There are many reasons given for these staffing issues, from poor rates of pay through to toxic workplace cultures, but one thing is for sure – more needs to be done to make hotels attractive places to work. Otherwise, the time and cost of filling vacated roles will spiral. And, the starting point for this must be “active listening.”

THE KEY TO SUCCESS
When employers don’t regularly listen to what their people want and how they feel about their employee experience, this inevitably leads to a high staff turnover. After all, trying to fix poor staff retention without understanding why your people are actually leaving is like trying to drive a car with no steering wheel — you may be able to move forward, but you might not be headed in the right direction.
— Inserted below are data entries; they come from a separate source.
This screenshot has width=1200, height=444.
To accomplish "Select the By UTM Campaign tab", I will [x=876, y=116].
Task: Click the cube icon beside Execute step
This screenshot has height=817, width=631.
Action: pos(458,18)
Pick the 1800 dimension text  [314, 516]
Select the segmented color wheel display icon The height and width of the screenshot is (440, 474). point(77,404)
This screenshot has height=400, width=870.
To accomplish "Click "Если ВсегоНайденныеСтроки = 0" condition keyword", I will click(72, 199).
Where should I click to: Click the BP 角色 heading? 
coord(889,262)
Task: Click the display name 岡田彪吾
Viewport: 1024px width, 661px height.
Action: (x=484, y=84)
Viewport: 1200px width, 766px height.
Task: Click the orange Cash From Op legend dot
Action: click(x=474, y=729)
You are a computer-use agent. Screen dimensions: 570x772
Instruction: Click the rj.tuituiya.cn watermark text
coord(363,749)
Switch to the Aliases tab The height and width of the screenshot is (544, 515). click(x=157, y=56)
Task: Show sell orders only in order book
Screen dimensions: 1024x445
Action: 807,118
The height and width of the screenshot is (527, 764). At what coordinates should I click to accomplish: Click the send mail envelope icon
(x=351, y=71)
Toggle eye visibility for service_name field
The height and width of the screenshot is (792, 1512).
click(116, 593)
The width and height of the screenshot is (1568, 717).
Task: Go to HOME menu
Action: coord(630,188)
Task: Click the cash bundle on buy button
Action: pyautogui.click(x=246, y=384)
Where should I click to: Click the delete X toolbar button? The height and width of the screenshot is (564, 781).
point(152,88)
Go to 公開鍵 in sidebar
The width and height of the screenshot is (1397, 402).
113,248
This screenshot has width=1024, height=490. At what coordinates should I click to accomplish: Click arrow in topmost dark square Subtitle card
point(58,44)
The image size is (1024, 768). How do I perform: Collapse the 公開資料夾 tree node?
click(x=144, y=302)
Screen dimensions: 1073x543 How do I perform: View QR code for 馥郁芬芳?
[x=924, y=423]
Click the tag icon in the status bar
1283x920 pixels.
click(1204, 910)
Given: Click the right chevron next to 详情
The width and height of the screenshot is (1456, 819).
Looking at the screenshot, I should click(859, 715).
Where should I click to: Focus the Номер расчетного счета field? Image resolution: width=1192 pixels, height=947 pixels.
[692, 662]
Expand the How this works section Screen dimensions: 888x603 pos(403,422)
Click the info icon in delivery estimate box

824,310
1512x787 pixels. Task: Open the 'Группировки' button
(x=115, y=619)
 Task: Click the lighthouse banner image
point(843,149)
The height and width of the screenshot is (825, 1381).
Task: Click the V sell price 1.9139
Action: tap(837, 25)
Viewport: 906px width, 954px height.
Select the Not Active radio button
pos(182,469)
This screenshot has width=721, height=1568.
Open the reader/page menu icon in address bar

To obtain an honest and thorough understanding of your employees’ everyday experience and how you can improve it, you must implement an employee-listening program that enables feedback to be gathered on an ongoing basis.

First, you need to establish what you want to find out against what you are trying to achieve as a business and then split this into manageable chunks. It could be that you initially want to know the effectiveness of your onboarding process, followed by the top reasons your employees are leaving. You may then wish to drill down into specific areas of your firm such as the quality of management, employees’ health and well-being, diversity and inclusion, and training and development opportunities. Based on the insights you’re after, this informs the questions you need to ask.

TEAMWORK MAKES THE DREAM WORK
The next challenge is to obtain regular feedback from employees who are working different shift patterns and may be located across different hotels. Finding time for one-on-one and team meetings between managers and their direct reports is important, but this alone won’t provide the detailed insights needed to drive positive change. Plus, bringing teams together on a regular basis may prove too challenging.

Consequentially, engagement surveys should be used in combination with face-to-face feedback, along with a pulse survey, which is a great tool for collating regular and anonymous feedback so employers can regularly “temperature-check” employee sentiment. When pulse surveys are used alongside onboarding and exit surveys, you have the backbone in place for an effective active-listening program.

Of course, you ideally need employee engagement software to automate and streamline the distribution and management of the surveys. Otherwise, the process will be too resource-intensive and simply won’t be repeated on a regular basis. It’s also important to ensure that the surveys can be accessed and completed on mobile devices, so your deskless workers aren’t excluded.

Having a dashboard of insights from your surveys that can be sliced and diced will then provide a solid foundation for improving how your employees feel about their work. For instance, you may discover the recommended onboarding process is rarely followed due to the urgent need to fill roles quickly and that employees aren’t feeling valued or appreciated.

Alternatively, you may find the onboarding period works fine but that employees feel abandoned once it’s over, and so introducing a “buddy system” for all new hires – so they’re well-supported during their first few months in the job – could make all the difference in supporting and retaining newer team members.

To make impactful improvements to staff retention means taking the time to find out the root causes of staff disengagement. And this is only possible with active listening – the process of asking employees the right questions, listening to the answers, and then acting upon the insights.

Not only will taking this approach reduce staff turnover, it also will help improve other key business metrics, including customer satisfaction, occupancy rates, and revenue growth.


Ian Barrow is a senior employee experience consultant at employee engagement company, WorkBuzz. He has been working with organizations to improve their culture, employee experience and engagement for more than 25 years, helping senior leaders build better places to work. He’s passionate about understanding employee behaviors and motivations to create more inspiring and empowered work environments.